Tree ordinances are official policies developed by communities to protect trees, preserve green spaces and manage urban forests. They set standards for selection, planting, maintaining, and preserving urban trees. Ordinances seek to establish a legal means of protecting the public interest and establishing a healthy, well-managed urban environment.

Tree ordinances are about understanding the benefits that trees bring to the urban environment and taking actions to protect those interests. As more and more communities begin to recognize the tangible benefits that trees provide in the urban environment, it’s becoming more important to take action to preserve our urban tree populations.

Healthy trees reduce air and noise pollution, provide energy-saving shade and cooling, furnish habitat for wildlife, enhance aesthetics and property values, and are an important contributor to community image, pride, and quality of life.

Tree ordinances are among the tools used by cities striving to preserve healthy, vigorous, and well-managed urban forests. They provide the authorization and means to manage tree preservation programs however, by themselves, ordinances cannot assure that the tree populations in and around our communities will be increased or even maintained.

Without an overall strategy for developing and evaluating tree ordinances, along with themulti-disciplinary collaboration between urban landscape and infrastructure professionals, management will be haphazard and ineffective, meaning the urban forest will suffer.

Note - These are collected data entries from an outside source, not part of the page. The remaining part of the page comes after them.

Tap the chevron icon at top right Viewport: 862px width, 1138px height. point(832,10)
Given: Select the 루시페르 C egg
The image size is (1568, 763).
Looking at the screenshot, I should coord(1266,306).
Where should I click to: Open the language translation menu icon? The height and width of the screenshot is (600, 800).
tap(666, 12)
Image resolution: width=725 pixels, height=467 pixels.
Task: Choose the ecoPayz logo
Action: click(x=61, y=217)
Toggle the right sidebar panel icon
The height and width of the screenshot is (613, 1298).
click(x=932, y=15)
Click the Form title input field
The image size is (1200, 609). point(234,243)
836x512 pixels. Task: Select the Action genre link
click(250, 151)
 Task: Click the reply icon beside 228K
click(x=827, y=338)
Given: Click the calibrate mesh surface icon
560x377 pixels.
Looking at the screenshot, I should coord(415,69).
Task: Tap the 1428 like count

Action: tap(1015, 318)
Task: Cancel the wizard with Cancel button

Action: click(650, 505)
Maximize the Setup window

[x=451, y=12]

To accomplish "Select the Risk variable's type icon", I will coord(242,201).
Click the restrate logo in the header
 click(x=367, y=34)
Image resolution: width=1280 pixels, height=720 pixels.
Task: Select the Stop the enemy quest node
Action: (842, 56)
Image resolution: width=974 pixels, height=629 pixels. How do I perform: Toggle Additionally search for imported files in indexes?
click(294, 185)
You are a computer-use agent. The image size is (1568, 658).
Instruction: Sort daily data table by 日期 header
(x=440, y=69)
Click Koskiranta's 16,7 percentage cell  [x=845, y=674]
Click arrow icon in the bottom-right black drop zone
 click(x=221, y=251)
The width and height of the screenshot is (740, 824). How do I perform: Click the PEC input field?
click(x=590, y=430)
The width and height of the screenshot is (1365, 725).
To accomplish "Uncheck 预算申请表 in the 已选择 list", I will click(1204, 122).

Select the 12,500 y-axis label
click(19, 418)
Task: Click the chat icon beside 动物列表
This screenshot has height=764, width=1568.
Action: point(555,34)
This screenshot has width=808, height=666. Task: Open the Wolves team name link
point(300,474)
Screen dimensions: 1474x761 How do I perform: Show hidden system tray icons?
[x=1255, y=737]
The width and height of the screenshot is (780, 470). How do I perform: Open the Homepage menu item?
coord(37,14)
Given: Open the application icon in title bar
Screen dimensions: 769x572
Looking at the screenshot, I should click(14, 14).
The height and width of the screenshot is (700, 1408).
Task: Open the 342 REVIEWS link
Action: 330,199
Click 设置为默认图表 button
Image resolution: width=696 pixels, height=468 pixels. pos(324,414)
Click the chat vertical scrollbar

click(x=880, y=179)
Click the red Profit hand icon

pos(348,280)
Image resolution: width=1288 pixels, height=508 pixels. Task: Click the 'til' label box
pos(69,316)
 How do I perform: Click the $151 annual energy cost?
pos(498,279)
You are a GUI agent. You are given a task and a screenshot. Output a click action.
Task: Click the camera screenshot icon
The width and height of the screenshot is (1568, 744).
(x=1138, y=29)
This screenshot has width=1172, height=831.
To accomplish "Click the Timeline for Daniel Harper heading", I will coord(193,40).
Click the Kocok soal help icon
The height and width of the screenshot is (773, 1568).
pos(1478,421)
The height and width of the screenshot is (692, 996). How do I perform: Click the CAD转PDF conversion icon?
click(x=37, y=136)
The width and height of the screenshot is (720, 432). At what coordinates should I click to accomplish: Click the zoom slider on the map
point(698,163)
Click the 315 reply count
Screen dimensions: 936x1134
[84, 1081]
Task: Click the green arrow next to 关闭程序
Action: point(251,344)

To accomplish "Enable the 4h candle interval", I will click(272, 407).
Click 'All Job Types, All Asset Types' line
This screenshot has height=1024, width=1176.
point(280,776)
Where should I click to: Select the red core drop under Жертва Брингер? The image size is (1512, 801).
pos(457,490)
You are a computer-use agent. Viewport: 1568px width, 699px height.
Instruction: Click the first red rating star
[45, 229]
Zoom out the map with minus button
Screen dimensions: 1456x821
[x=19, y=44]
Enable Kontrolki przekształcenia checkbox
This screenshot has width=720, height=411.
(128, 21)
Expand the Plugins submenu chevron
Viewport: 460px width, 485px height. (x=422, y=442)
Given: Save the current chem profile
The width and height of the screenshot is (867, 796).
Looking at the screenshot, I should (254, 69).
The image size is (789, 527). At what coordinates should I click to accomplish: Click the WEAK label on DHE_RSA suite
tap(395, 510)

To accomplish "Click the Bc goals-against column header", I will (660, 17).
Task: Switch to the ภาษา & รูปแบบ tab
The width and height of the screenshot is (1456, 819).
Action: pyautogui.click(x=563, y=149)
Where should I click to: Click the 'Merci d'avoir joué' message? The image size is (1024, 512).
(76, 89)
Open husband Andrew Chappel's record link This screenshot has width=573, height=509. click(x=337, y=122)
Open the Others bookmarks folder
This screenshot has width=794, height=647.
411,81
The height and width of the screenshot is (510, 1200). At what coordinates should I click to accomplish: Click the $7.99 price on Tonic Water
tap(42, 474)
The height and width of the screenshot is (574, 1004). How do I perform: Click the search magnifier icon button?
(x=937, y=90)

There are 3 Types of Tree Ordinances According to the International Society of Arboriculture

  1. Street tree ordinances primarily cover the planting and removal of trees within public rights-of-way. They often contain provisions governing maintenance or removal of private trees which pose a hazard to the traveling public. Also included in this category are ordinances with tree planting requirements, such as those requiring tree planting in parking lots.
  2. Tree protection ordinances are primarily directed at providing protection for native trees or trees with historical significance. They usually require that a permit be obtained before protected trees can be removed, encroached upon, or in some cases, pruned.
  3. View ordinances are designed to help resolve conflicts between property owners that result when trees block views or sunlight.